### SELECTED TEXT
------------------------------
The powers behind New York's financially challenged Capital City are always on the lookout for ways to avoid red ink...    "The admonition from the budget office and the mayor's office was that if you could find savings within your own budget, you could re-apply those savings to staff raises. And our budget, which is staff-heavy, not a lot of other costs there to be cut, really lent itself to only one place to find savings in my budget. That was from my salary."

That's City Treasurer Darius Shahinfar, who is making a bold move: he wants to cut his own paycheck by nearly a third to fund raises for the 17 people staffing his office, who haven't seen a pay increase in years.  "I don't want to get into a situation which has happened in other municipalities and certainly in city hall particularly in the Corporation Counsel's office where we began to lose people with long-running institutional knowledge of the city because they're taking higher salaries elsewhere. That's really what this is to prevent because once that does happen, then the raises have to come from somewhere else at that point, and that's a big loss to the city."

Mayor Kathy Sheehan weighs in:    "I think it really is something that the common council needs to take a close look at. It would require legislation, as I understand it, and I think that that legislation would have to permanently reduce the salary of the city treasurer."
------------------------------
### RECORDS SHOWN
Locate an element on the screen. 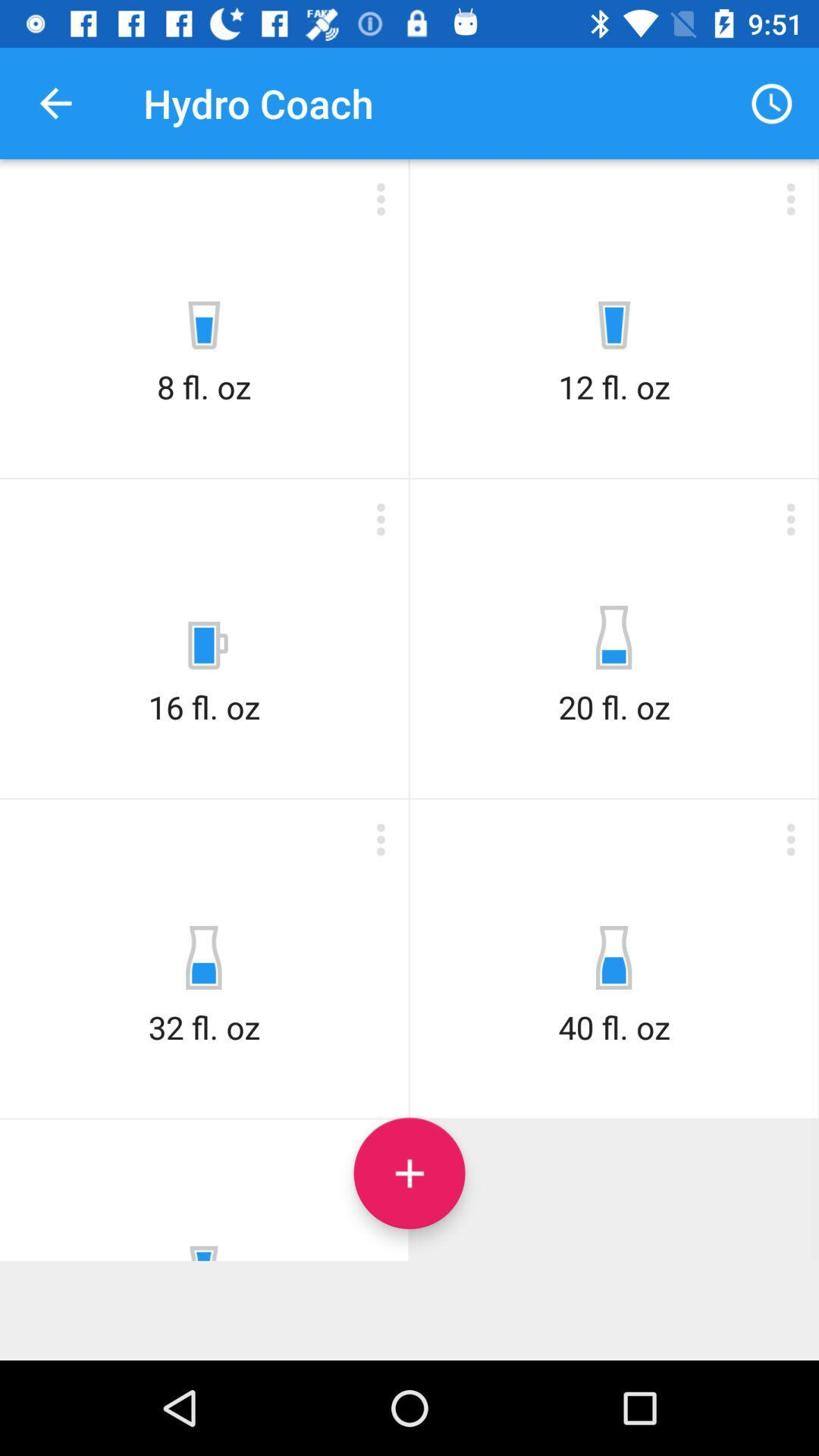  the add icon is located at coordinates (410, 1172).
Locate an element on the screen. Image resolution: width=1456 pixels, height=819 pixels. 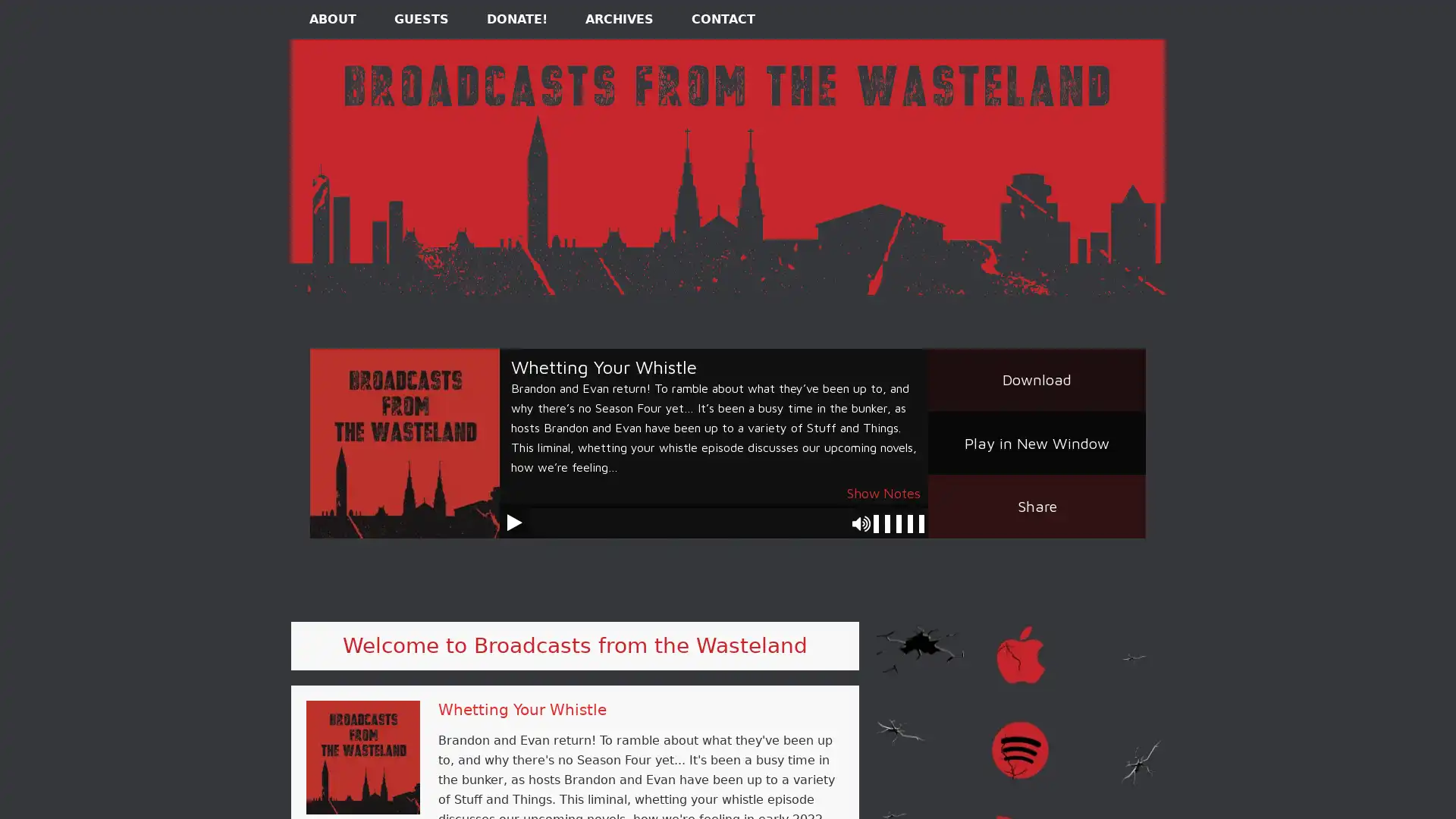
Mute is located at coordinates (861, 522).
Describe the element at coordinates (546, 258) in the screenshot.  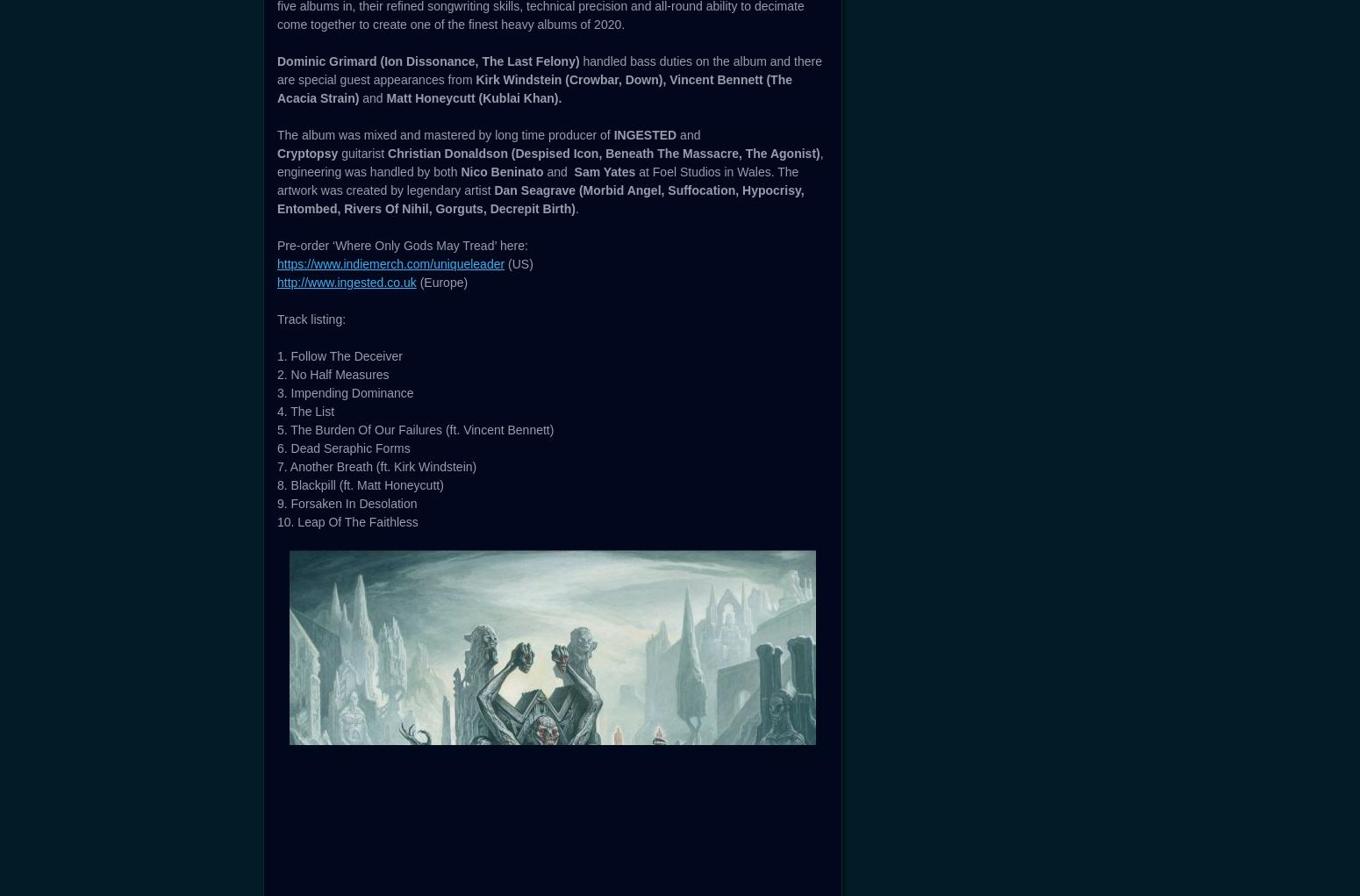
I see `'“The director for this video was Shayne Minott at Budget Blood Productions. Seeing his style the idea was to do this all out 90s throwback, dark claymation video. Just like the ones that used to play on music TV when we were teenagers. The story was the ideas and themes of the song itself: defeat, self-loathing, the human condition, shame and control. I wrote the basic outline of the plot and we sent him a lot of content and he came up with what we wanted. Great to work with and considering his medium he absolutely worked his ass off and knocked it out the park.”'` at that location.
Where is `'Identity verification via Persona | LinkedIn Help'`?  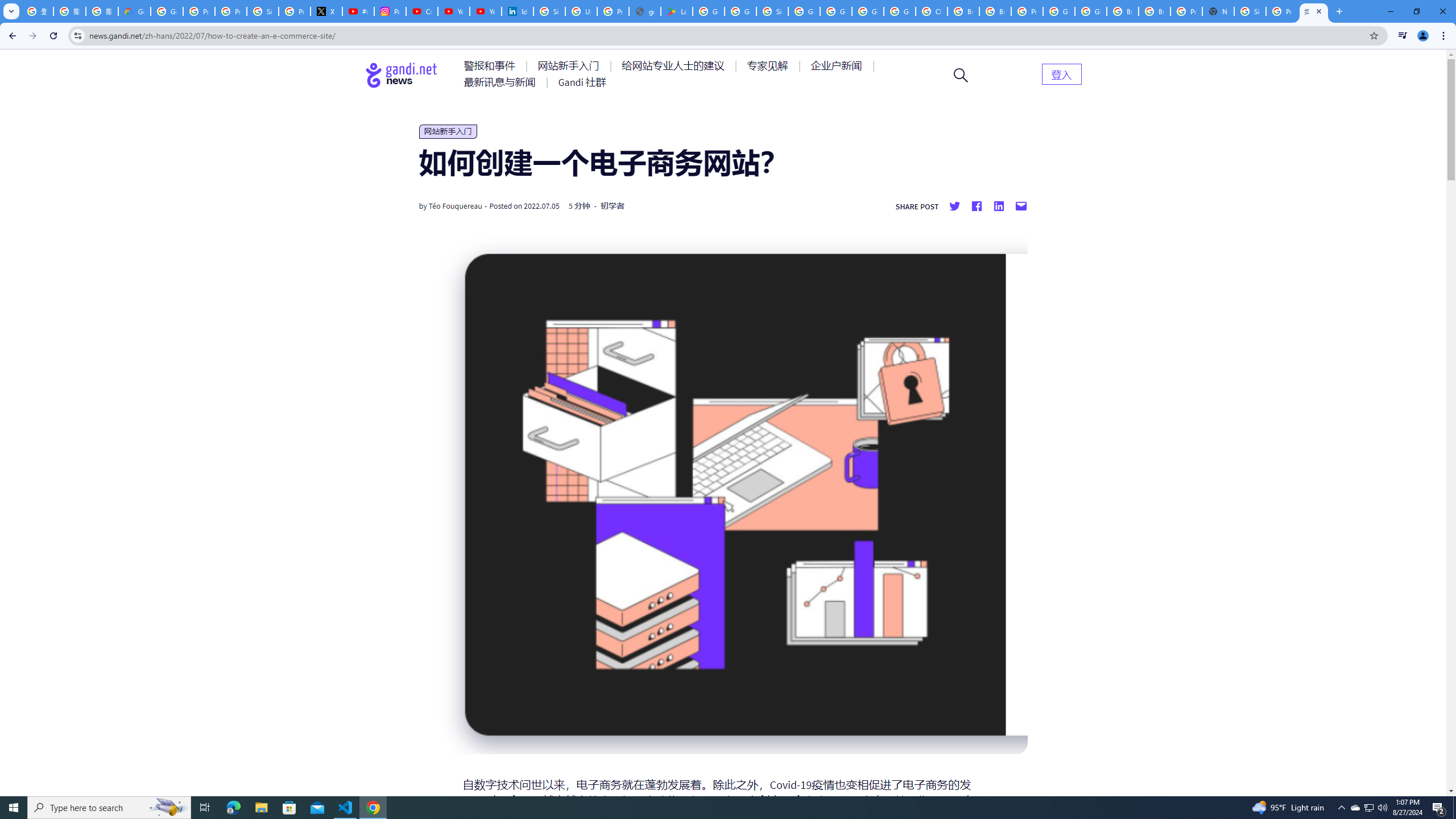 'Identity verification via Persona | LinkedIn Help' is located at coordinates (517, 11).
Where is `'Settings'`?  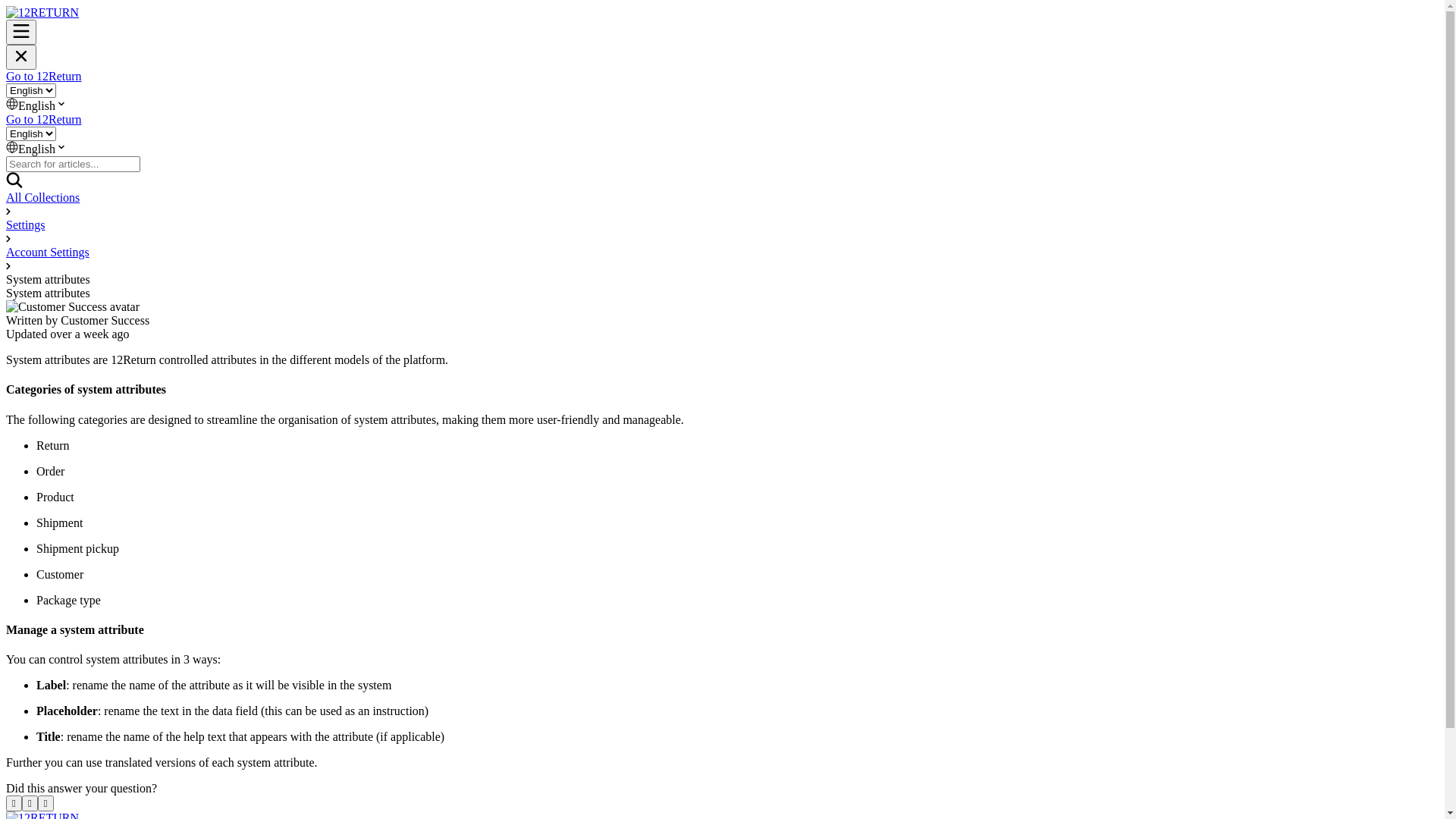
------------------------------
### WHAT IS ASKED
Resume the news piece about the city treasurer's plan to cut his own salary, writing the next few paragraphs that follow the mayor's comment.

### WRITTEN ANSWER
So the onus is on the common council to determine if it has legal authority to adjust Shahinfar's pay at this point in his term. Would he merely be giving back part of his salary or re-setting the pay rate for treasurer?   "State law and local law usually prevents an elected official from having their salary cut. Those rules pre-suppose that that cut is coming from the budgeting authority. The mayor, the town supervisor, the legislative body. This is an unorthodox way of doing it because the elected official is seeking to have his own salary cut.  While I think that there are certainly questions for the council to hash through, I think that this is something that we can find a way to do, and, also work in the concerns that they have with the salary for this position going forward. There's nothing that prevents salary from being increased down the road, and there's nothing to prevent changes to my salary, the treasurer's salary in the office going forward. We need not look so strictly at the way the rules work because they work for a purpose that is not really applicable here, in my view."

As noble as Shahinfar's intentions may be, the move comes close to the next citywide election.  Common Council member Frank Commisso, who may run citywide, thinks the treasurer is pulling a political stunt, trying to distract voters from his record:  "It certainly seems like a gimmick to me and wasn't even part of his budget proposal. And I think it was a last-minute ploy that was put together really to, try to, A, district from his record and B, to make the position less attractive to actual qualified opposition next year for citywide elections."

Shahinfar, who will seek a second four-year term next year, retorts:   "If this is a political gimmick, then I think more public employees could use a gimmick like this."

Again, Mayor Sheehan:  "I haven't reviewed the individual raises that are being proposed. I do believe that all of our employees deserve raises, and that we need to be working in order to be able to provide those."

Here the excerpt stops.